Problem to work on:
Report every line below that contains the word "Help". Case counts.

Rows about where targets appear:

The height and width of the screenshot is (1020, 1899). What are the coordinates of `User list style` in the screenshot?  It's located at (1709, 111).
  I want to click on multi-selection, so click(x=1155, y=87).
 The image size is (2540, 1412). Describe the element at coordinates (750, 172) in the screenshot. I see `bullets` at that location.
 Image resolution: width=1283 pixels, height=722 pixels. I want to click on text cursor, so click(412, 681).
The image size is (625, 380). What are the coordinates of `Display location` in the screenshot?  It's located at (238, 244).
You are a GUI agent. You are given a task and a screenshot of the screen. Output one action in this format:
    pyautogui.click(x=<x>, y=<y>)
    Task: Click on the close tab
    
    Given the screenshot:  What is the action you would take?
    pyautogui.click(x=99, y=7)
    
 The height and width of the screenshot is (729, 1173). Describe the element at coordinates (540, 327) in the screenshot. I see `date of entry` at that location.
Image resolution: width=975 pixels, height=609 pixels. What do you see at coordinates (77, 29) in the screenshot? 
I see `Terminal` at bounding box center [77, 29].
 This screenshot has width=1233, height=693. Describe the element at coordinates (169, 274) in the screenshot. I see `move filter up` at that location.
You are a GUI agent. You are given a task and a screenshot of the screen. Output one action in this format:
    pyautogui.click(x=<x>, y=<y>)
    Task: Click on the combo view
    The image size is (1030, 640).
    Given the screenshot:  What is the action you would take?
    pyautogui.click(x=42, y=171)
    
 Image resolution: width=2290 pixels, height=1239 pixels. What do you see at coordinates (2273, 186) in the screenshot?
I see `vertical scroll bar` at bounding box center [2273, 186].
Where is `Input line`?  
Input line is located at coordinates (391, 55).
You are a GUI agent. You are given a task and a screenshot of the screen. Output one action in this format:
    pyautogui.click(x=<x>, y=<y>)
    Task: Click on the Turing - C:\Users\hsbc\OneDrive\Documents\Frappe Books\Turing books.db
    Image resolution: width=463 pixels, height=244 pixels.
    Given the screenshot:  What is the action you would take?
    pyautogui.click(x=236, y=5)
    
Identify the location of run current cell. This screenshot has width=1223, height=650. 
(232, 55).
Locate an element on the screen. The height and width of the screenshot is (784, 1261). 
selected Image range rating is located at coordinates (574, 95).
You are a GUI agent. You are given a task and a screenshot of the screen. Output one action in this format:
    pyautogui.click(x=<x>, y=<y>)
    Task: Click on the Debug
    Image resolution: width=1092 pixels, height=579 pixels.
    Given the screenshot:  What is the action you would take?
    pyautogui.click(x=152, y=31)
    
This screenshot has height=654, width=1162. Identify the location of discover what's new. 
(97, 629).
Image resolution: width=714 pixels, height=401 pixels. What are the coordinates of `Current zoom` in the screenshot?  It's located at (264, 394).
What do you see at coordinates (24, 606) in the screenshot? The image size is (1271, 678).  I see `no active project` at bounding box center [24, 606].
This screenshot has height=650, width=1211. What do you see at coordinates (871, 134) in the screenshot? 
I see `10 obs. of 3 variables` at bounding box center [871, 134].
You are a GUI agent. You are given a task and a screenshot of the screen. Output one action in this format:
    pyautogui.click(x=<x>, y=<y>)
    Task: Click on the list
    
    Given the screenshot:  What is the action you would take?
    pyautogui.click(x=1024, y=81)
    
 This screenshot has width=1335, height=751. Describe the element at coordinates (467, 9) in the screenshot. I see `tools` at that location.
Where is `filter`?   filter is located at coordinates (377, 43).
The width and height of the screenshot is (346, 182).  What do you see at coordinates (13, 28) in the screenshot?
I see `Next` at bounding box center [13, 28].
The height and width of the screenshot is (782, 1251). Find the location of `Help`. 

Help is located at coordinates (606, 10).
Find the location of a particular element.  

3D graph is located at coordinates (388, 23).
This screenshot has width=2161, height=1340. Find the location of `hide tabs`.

Output for this exercise:
The height and width of the screenshot is (782, 1251). Find the location of `Help`. 
Help is located at coordinates (606, 10).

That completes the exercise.